▶ Input rows:
◇ ◇ ◇

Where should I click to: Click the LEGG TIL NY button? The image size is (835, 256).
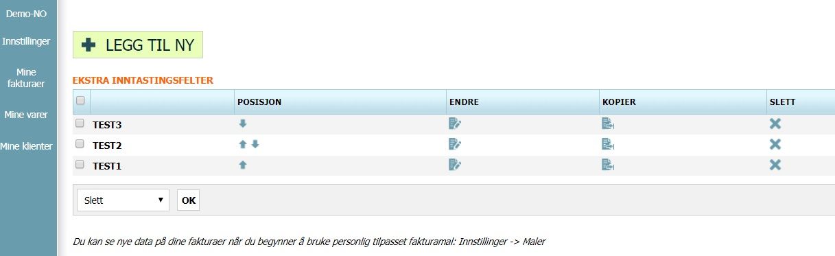138,45
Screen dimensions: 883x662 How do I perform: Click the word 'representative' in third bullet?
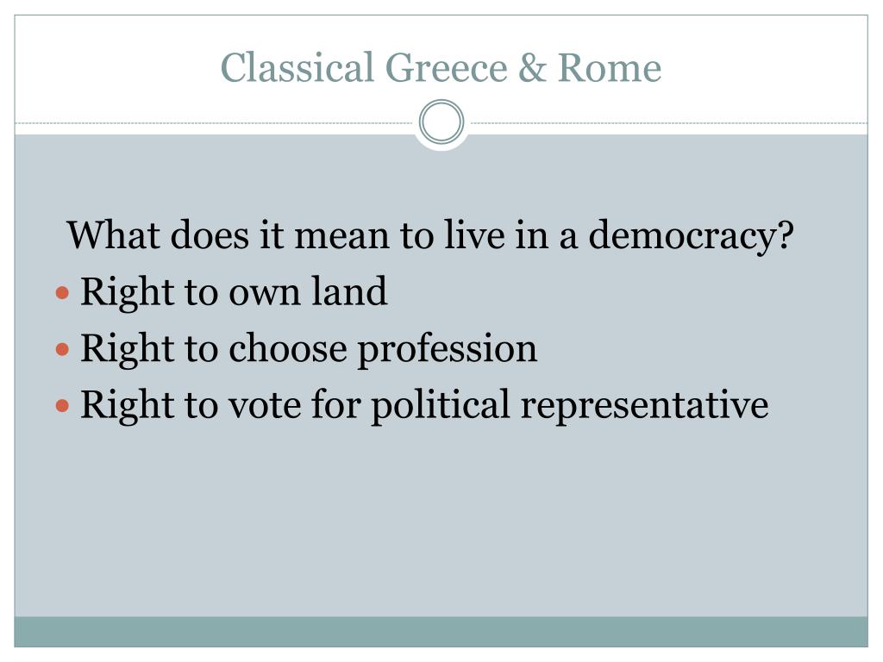[644, 407]
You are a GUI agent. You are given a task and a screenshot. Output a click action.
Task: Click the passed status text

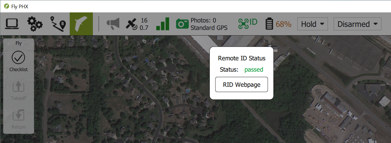[254, 70]

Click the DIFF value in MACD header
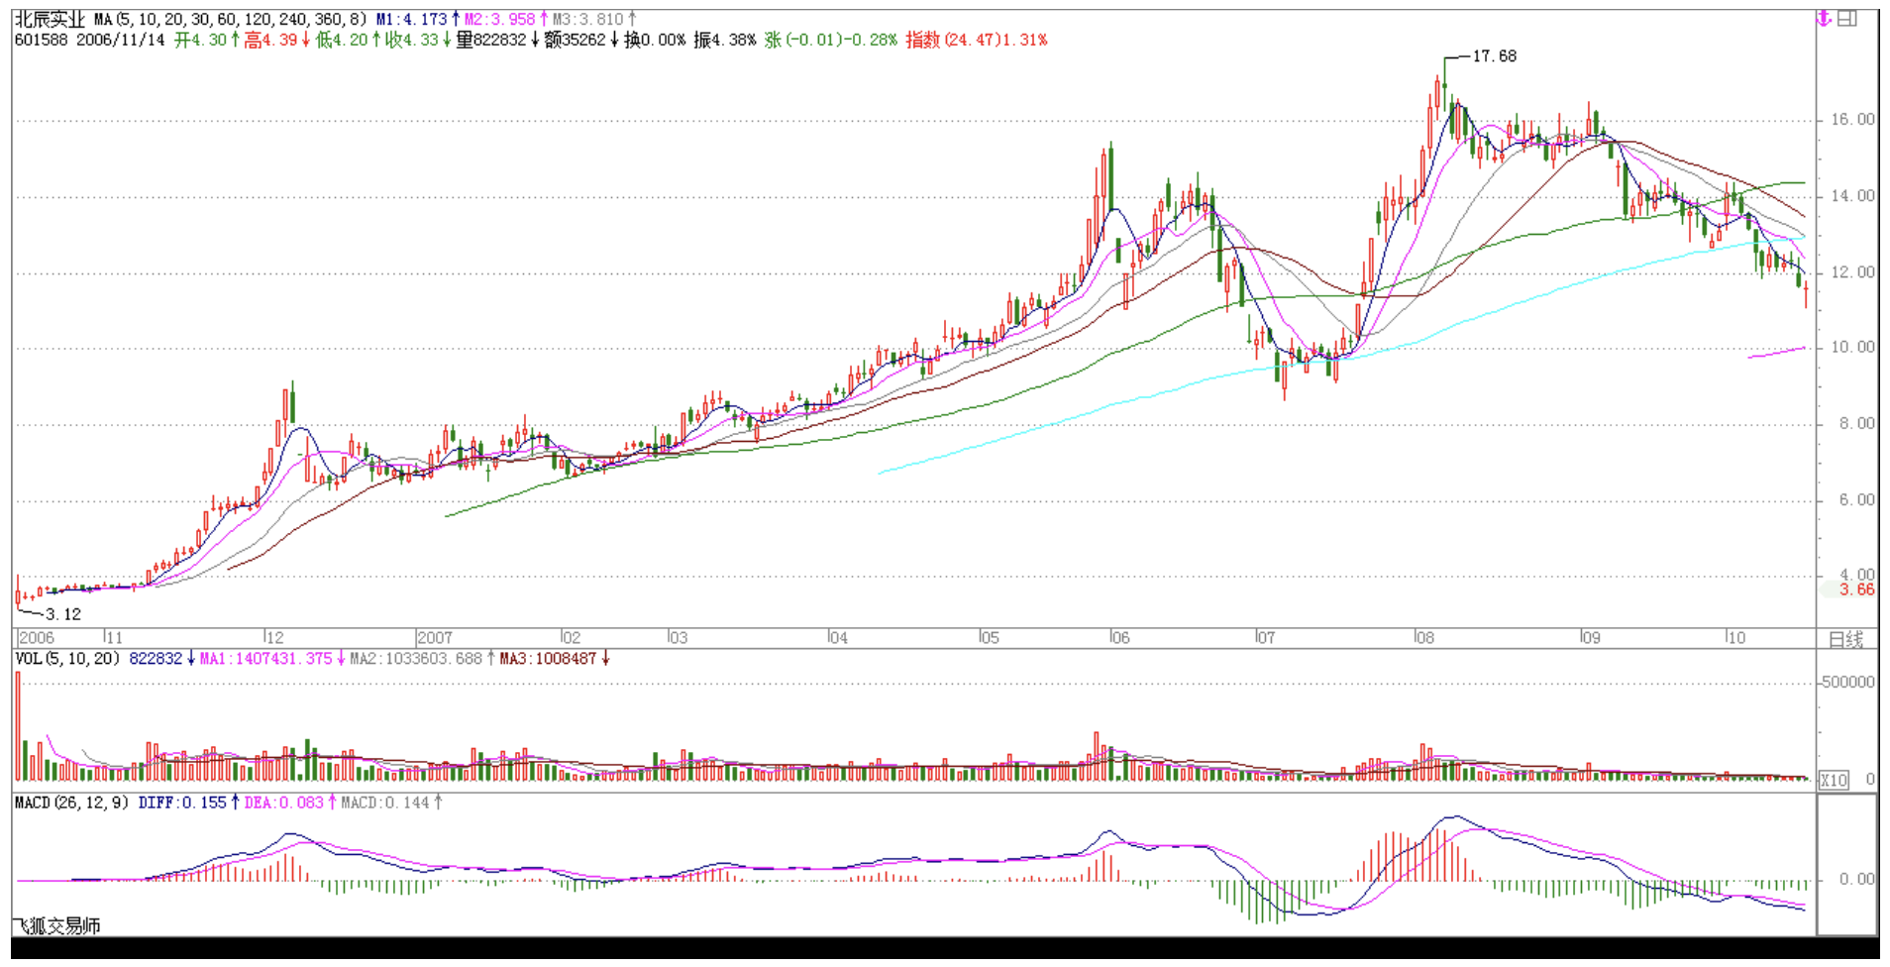click(x=183, y=803)
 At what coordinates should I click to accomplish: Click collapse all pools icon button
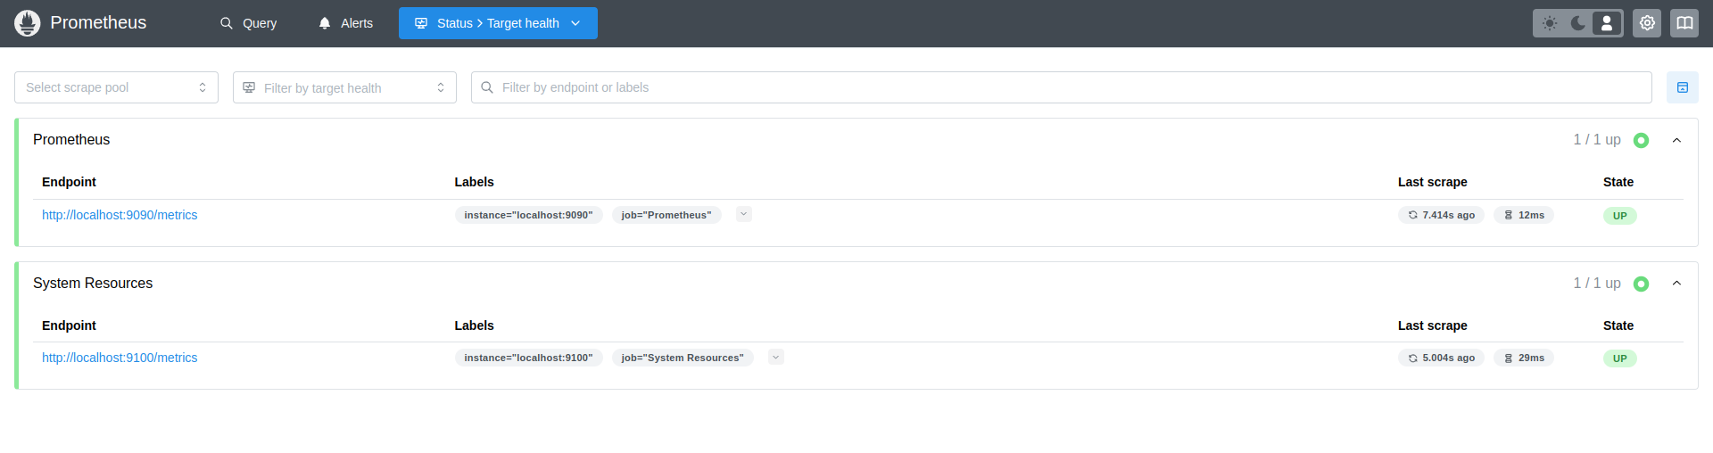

◇ ◇ ◇

▶ Stated exercise: Count the lines in the listing that contain the word "button". Reply with the number only.

▶ Exercise result: 2